*Source excerpt*
──────

I'd go to a few shows or breeders and visit with their goats to decide which is your favorite, my second favorite breed is Alpine and Oberhasli's just because of their coloring...lol. but boers dont jump as much as the dairys in my experince, had some Saanen does getting serviced over here, decided to take a walk around the property over a 5ft fence. :doh:


----------



## Idahodreamer (Sep 19, 2009)

My favorite breeds are Lamanchas, Boers and Nigerian Dwarfs. 
Lamanchas because of their easy temperments and wonderful milk, Boers because I find them very very beautifully structured, and Nigerian Dwarfs because of their wide variety of colors, butterfat and easy to manage size. 
I am getting back into the act of goaties, but I have a lamancha and a nigerian right now and they are both cae/cl negative.


----------



## myfainters (Oct 30, 2009)

Gumtree said:


> So what's your favorite breed of goats? hlala:
> and why ? I love my fainters and mini silkies.
> What sort of goat's do you keep? onder: Fainters and Mini Silkies :laugh:
> and why?
> ...


Jess
Faint-Hearted Ranch
www.faintheartedranch.net


----------



## pelicanacresMN (Dec 29, 2009)

──────

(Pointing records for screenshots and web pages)
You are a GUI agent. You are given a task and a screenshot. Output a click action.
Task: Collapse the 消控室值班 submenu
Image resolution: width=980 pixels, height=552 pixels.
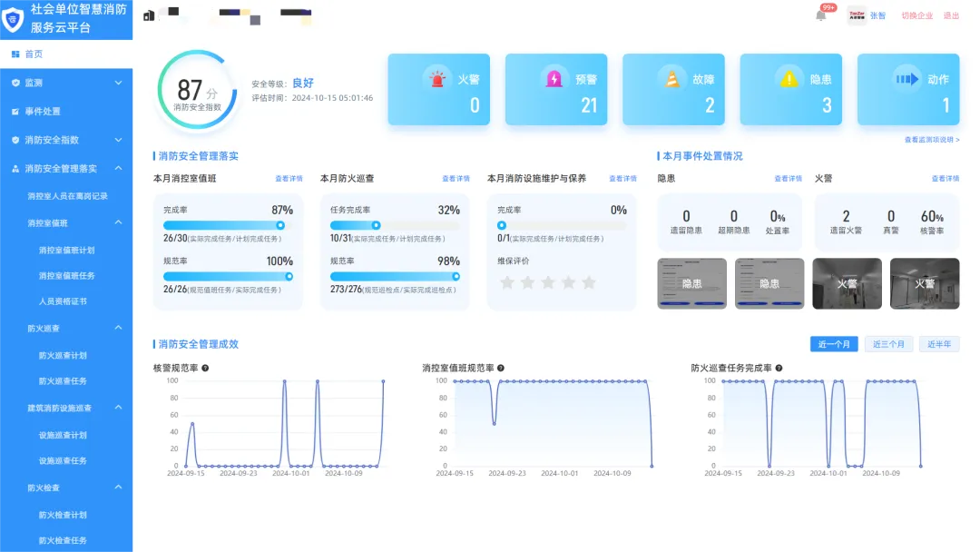coord(118,222)
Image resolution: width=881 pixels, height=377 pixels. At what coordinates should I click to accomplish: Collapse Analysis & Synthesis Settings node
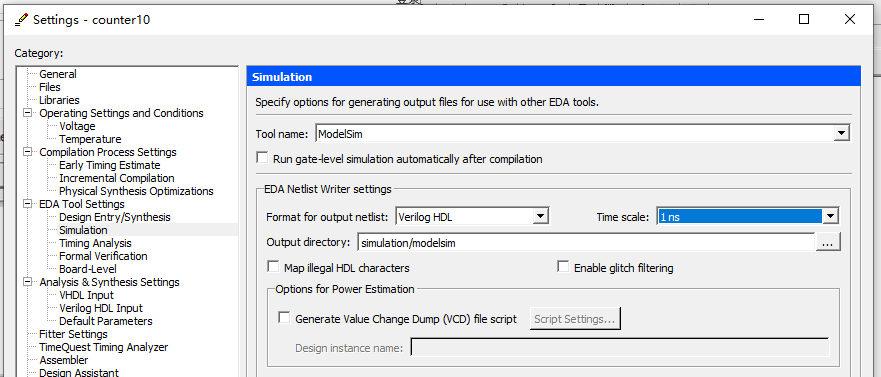pos(27,282)
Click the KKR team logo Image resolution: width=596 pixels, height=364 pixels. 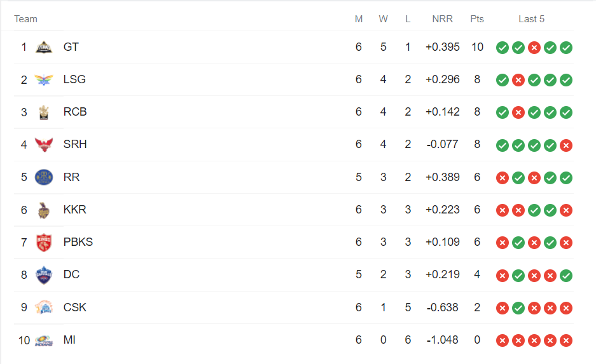pos(44,210)
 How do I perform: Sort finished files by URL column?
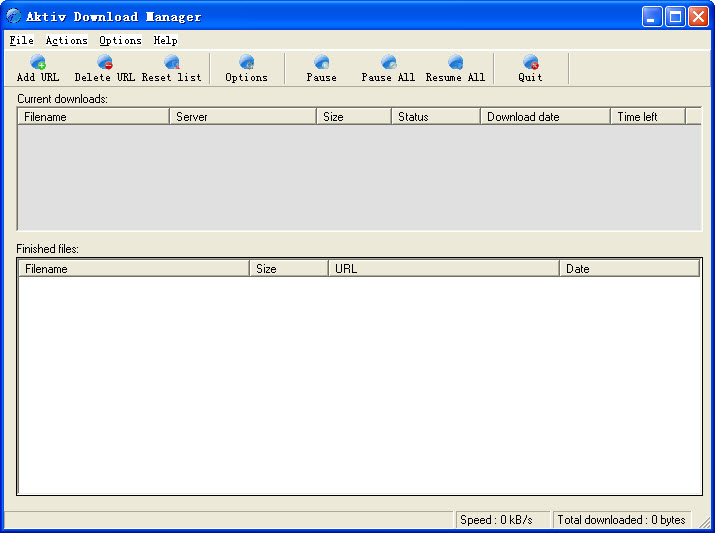click(x=443, y=269)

──────

*The task*
Output the part of the goat breed forum thread that opens with the words containing "Lamanchas because of" and closes with "to manage size.". These records were taken from a separate source, not from the goat breed forum thread.

*Exercise response*
Lamanchas because of their easy temperments and wonderful milk, Boers because I find them very very beautifully structured, and Nigerian Dwarfs because of their wide variety of colors, butterfat and easy to manage size.